Le Gouvernement est, dans ce cas, «tenu de déposer un projet de loi conforme dans les quinze jours de sa saisine sur le bureau de l’Assemblée Nationale ». La saisine préalable du Haut conseil des collectivités, pour avis, est obligatoire pour toutes actions concernant les domaines définis par l’article 99 précité.
Il convient de souligner que le Haut conseil des collectivités ne peut être dissout (article 100 Constitution), ce qui constitue une garantie juridique remarquable dans ses relations avec les autres institutions de la République, dont il est indépendant.
Quelles sont les forces politiques représentées au sein du Haut conseil des collectivités ?
Institution dérivée en vérité des élections communales, qui sont un scrutin direct, le Haut conseil actuel, installé en avril 2007, reflète le rapport des forces qui s’est dégagé dans le pays à l’issue des élections communales de 2003, élections qui ont placé certains partis, dont l’Adema/Pasj, l’Urd et le Rpm au rang de premières forces politiques en termes de nombres d’élus communaux obtenus.
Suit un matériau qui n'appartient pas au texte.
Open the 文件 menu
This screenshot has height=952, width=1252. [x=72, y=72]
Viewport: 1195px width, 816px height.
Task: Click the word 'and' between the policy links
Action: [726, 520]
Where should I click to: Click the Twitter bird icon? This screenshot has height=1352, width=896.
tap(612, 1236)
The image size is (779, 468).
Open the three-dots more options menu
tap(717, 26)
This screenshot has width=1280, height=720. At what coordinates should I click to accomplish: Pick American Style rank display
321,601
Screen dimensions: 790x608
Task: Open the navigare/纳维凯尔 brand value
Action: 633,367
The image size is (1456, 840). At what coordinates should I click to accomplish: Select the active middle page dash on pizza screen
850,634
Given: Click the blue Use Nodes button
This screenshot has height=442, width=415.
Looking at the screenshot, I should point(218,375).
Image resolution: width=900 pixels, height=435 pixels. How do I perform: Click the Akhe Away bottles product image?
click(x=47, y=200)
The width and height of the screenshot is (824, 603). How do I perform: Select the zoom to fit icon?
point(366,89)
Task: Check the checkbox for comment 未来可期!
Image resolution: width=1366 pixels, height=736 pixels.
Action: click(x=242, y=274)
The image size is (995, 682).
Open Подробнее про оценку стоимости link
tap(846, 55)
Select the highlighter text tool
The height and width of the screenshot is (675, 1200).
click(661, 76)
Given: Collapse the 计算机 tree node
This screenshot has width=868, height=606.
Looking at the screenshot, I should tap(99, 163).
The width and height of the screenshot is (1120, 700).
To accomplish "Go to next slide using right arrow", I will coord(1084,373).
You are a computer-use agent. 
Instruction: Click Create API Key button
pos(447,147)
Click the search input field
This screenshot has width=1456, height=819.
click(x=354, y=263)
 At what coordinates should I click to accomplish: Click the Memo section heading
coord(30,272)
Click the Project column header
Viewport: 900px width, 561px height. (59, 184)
Cette situation s’est logiquement traduite au niveau de la représentation institutionnelle des collectivités territoriales par une prééminence de l’Adema/Pasj.
L’enjeu du scrutin du 25 mars 2012 ne doit par conséquent pas être perdu de vue: il s’agit de savoir si la force du fait majoritaire qui a prévalu pour la mise en place du Haut conseil précédent est toujours une réalité et si le rapport des forces, extrêmement favorable à l’Adema, établi à l’issue des communales de 2009 et de la mise en place des Conseils de cercle et des Assemblées régionales, ne sera pas démenti.
En l’état, tout porte à croire que le scrutin confirmera très probablement la position hégémonique de ce parti, qui assure la présidence de la totalité des Assemblées régionales, en sus de celle du district de Bamako et de la majorité des Conseils de Cercle. Rappelons que le Président du Haut conseil des collectivités est lui – même issu de ce parti.